There are a couple of problems here:
Problem One:
On what basis do we distinguish the paradigm shift required to redefine FTL, time travel or alternative realities as possibilities rather than impossibilities from a similar paradigm shift that would redefine, for example, ESP, jaunting or intersecting realities as possibilities rather than impossibilities? Canonical works such as THE DEMOLISHED MAN, THE STARS MY DESTINATION and ROADMARKS require exactly such paradigm shifts to be defined as SF rather than Fantasy, and nobody, largely speaking, has a problem with making the required leap. We do indeed call these books SF.
But on what basis do we distinguish those paradigm shift -- which are radical enough, make no mistake, to breach the most fundamental principles of current science -- from potential paradigm shifts which could redefine even the spurious fabrications of fantasy as rational speculations? As SF writers and readers we are ready, it seems, to abandon the limitation of light speed that comes with Einsteinian Relativity so we can play with FTL, or to ignore the physical foundations of mind in the neurochemistry of the brain so that we can use ESP. We are willing to ditch the Conservation of Energy that is a basic aspect of Newtonian thermodynamics in order to portray teleportation as an act of mere will, to swallow jaunting as an ability to transport oneself instantaneously through space-time. We are more than able to throw away the very coherence of the space-time continuum we exist in so we can imagine a road that links all possible times and all possible histories.
If we're ready, willing and able to play this fast and loose with science why should we draw the line at equivalent paradigm shifts that, for us, render a work fantasy rather than SF? Aren't the secondary worlds of fantasy simply alternative realities where the archaeological distinction of gracile and robust hominids translates to elves and dwarves as distinct races? Aren't the magical powers of fantasy just the telekinetic talent to manipulate a reality tractable to the human will?
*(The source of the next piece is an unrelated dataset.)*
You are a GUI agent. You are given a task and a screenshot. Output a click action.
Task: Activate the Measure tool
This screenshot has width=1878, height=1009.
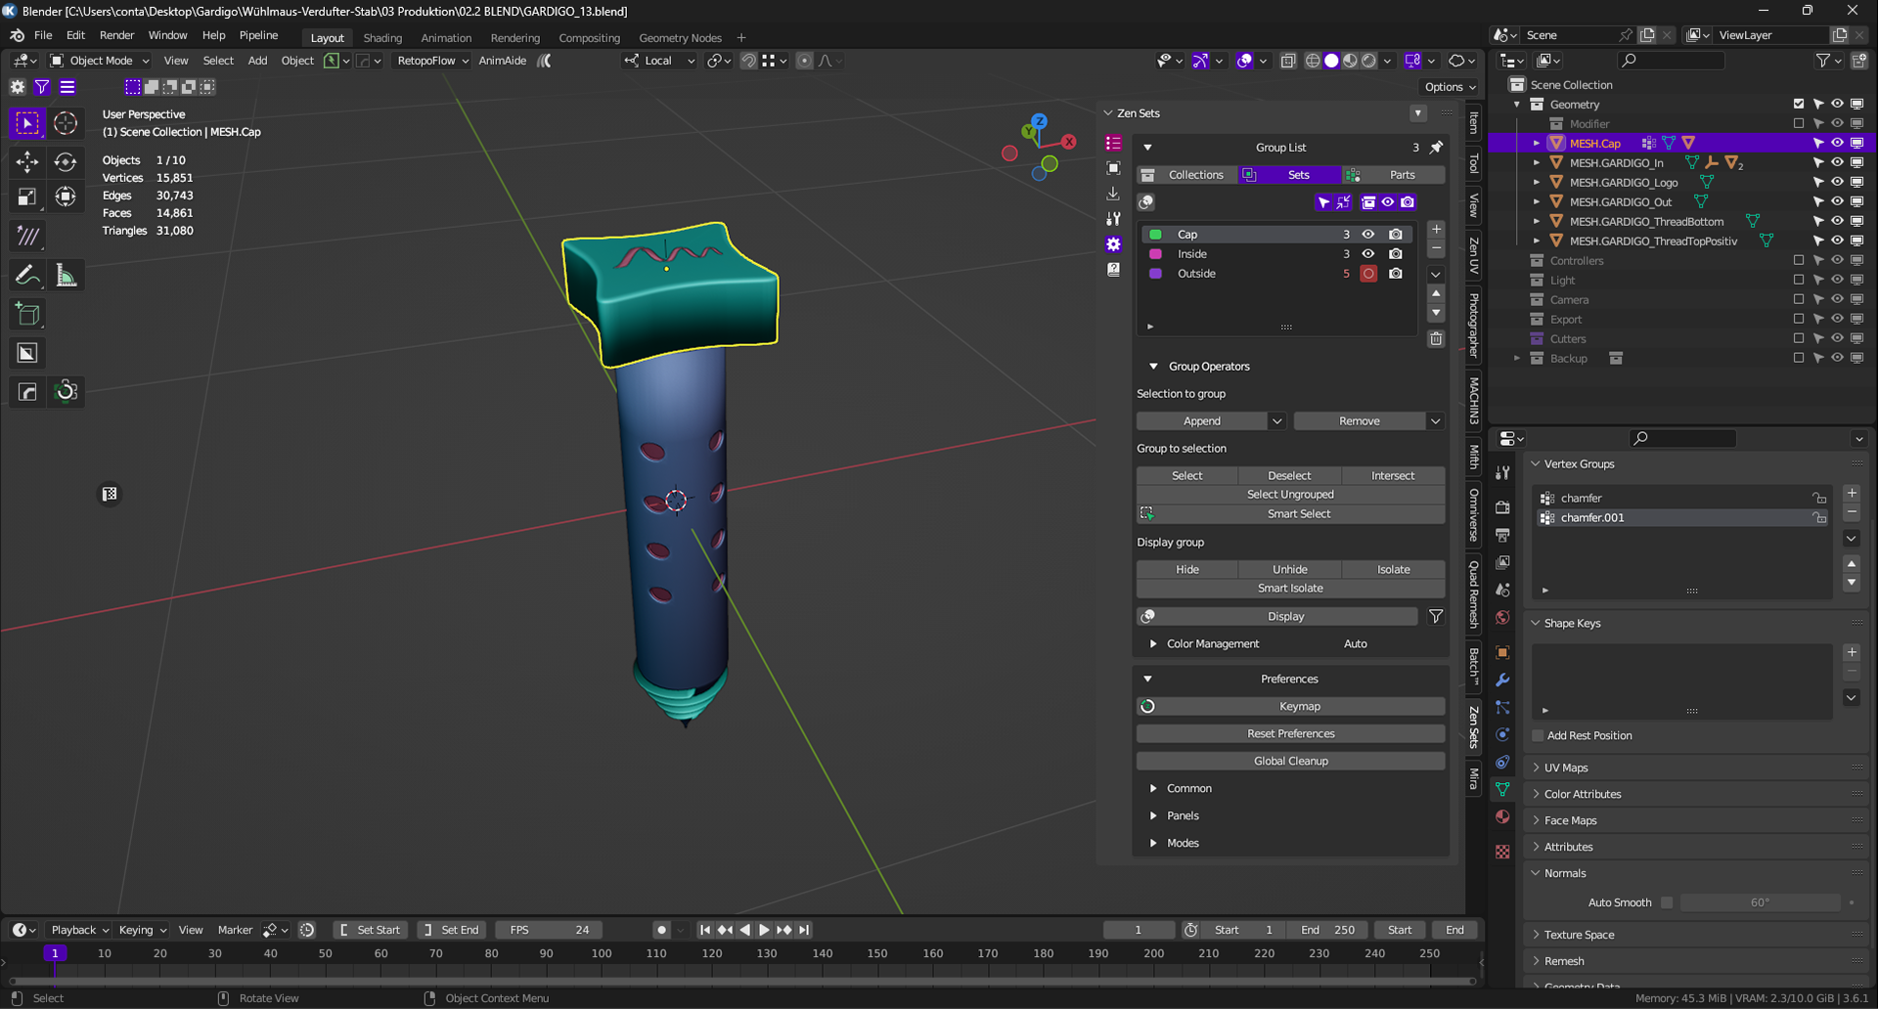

Aren't all the spurious fabrications of fantasy in fact equally as recastable as rational speculations if only we accept paradigm shifts no more radical in truth than those required with the seminal SF of Bester and Zelazny?
In VELLUM and INK there are two big-ass conceits that, for many people I'm sure, render them fantasy rather than SF. I've certainly been asked enough times what category I'd place them in to know that it's a matter of doubt for some.
First, there's the idea of the Vellum itself, a 3D time-space with future and past as "forward and back", causally alternative realities (i.e. sharing the same basic physics but with different histories) treated as "parallel" worlds off to this "side" or that, and metaphysically alternative realities (i.e. worlds working with different physics entirely) treated as "higher" or "deeper" strata. This is a fairly systematic approach to the multiverse idea, I'd argue, and the fact that characters are able to move between realities doesn't make it, for me, any less SF than Zelazny's ROADMARKS. But I do present one of the "folds" of the Vellum -- shock, horror -- as a realm of what, to all intents and purposes, are dwarves and elves and orcs, fairies and all that fantasy malarky. In Ian Macdonald's KING OF MORNING, QUEEN OF DAY, if I recall correctly, a similar SFnal approach is applied to the idea of Faerie, positing it as a distinct reality that can and does sometimes intersect our own.
Second, there's the idea of the Cant, a language which can be used to reprogram this multiverse and which therefore endows whoever uses it with the ability to perform manipulations of reality that are, to all intents and purposes, indistinguishable from the magic of fantasy. Fundamentally, this is riffing off the idea that the most basic principle in the universe is information, that maybe all we're made of, when it comes down to it, is data. It's a wild speculation in so far as it makes the whole kit and caboodle as malleable as a Phildickian consensus reality... but that's why I dig the idea. If it was SF for Dick to warp reality itself with drugs in THE THREE STIGMATA OF PALMER ELDRITCH, then it's SF for me to do it with words. Hell, if you read INK you'll even find that the Cant works within the strictures of thermodynamics; it requires energy and that energy has to come from somewhere.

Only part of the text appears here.